**Given data:**
************
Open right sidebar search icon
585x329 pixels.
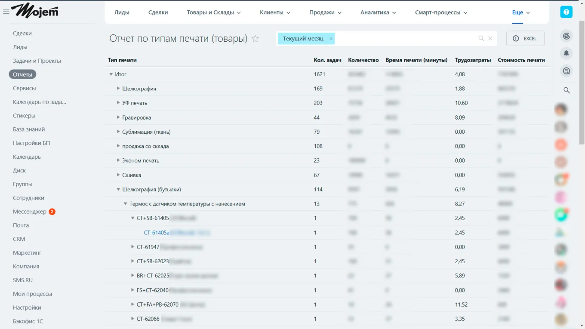click(x=567, y=90)
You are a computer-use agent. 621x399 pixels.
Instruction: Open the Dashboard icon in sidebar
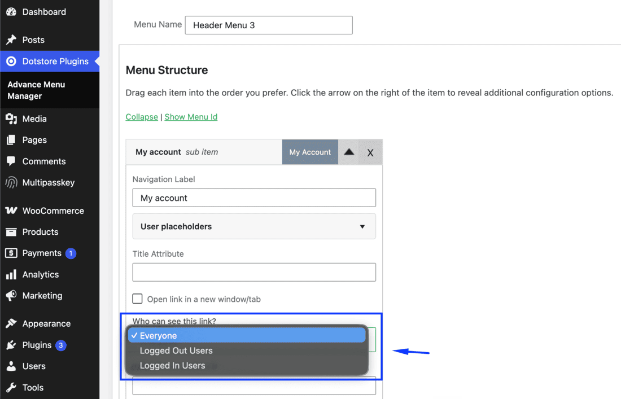(x=11, y=12)
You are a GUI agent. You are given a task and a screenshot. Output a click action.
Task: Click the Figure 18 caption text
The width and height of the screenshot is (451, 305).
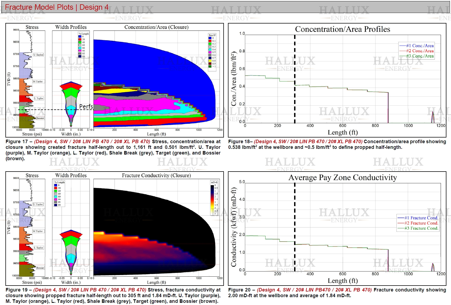[x=337, y=144]
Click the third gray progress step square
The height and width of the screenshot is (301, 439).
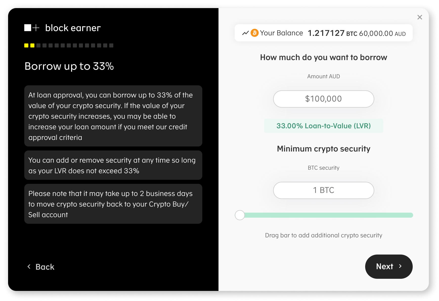(x=38, y=45)
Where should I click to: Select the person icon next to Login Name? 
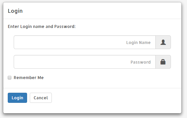click(163, 42)
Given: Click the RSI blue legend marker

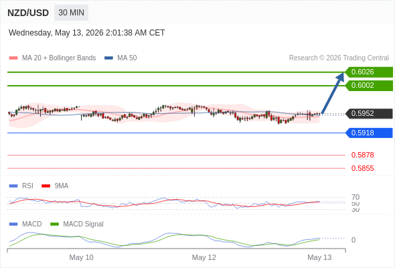Looking at the screenshot, I should [x=13, y=186].
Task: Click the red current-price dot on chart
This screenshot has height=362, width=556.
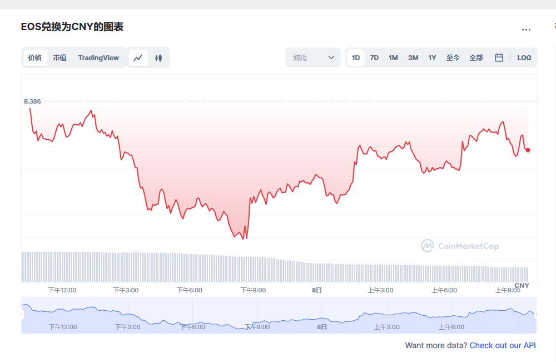Action: (528, 150)
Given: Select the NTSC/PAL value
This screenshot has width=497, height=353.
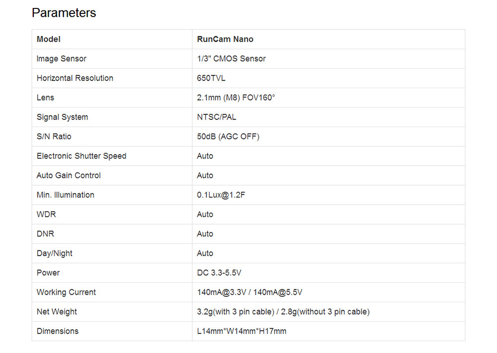Looking at the screenshot, I should point(217,117).
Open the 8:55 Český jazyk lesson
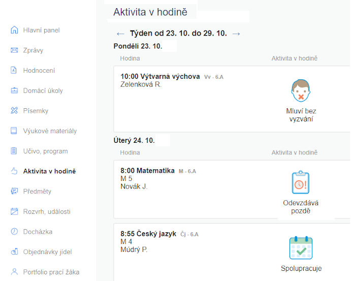This screenshot has width=351, height=281. 148,234
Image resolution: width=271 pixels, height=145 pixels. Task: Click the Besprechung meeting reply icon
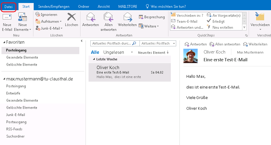pyautogui.click(x=141, y=17)
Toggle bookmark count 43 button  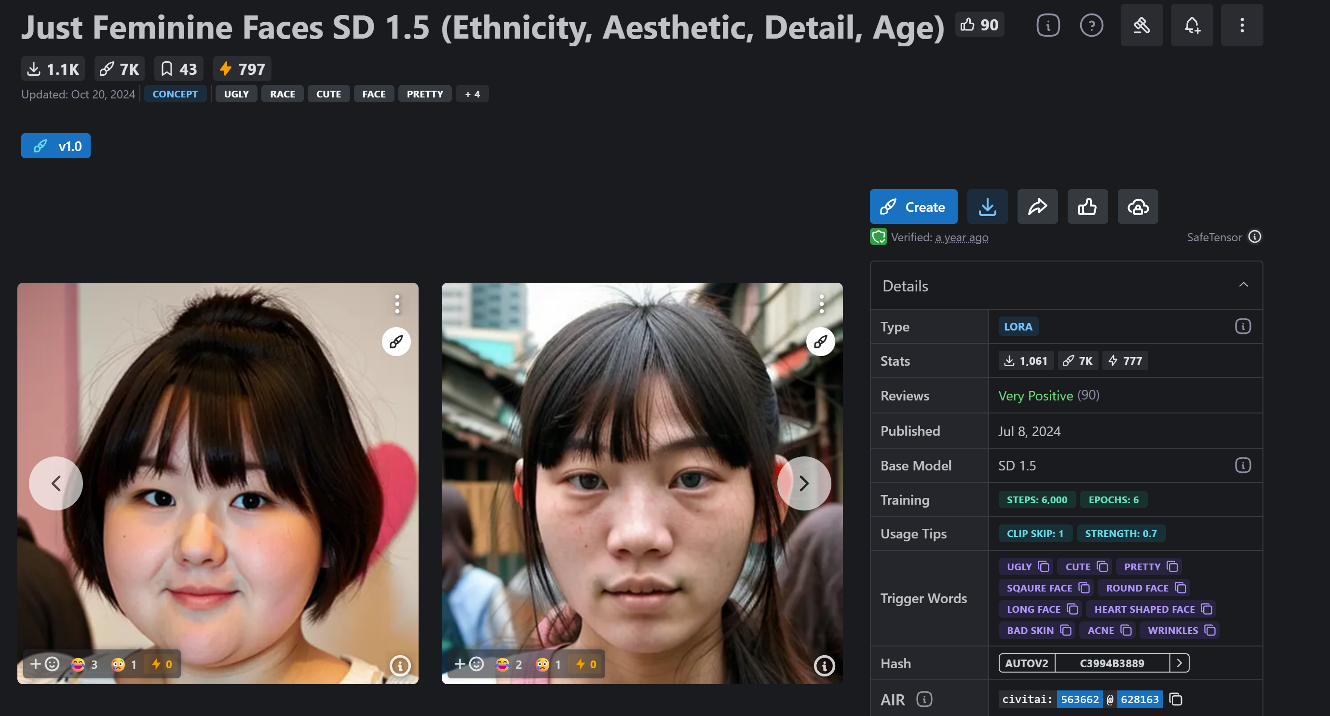(179, 69)
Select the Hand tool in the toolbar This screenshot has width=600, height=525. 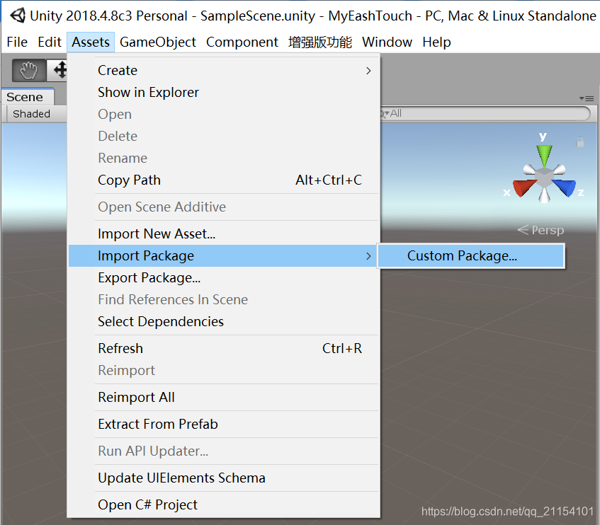[28, 71]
************
**Given task:**
Pick out every line in the items above that contains the string "pixels" and copy each of those lines. Case matters.

**Correct response:**
585x329 pixels.
You are a computer-use agent. 621x399 pixels.
Image resolution: width=271 pixels, height=145 pixels. Task: Click the Besprechung meeting reply icon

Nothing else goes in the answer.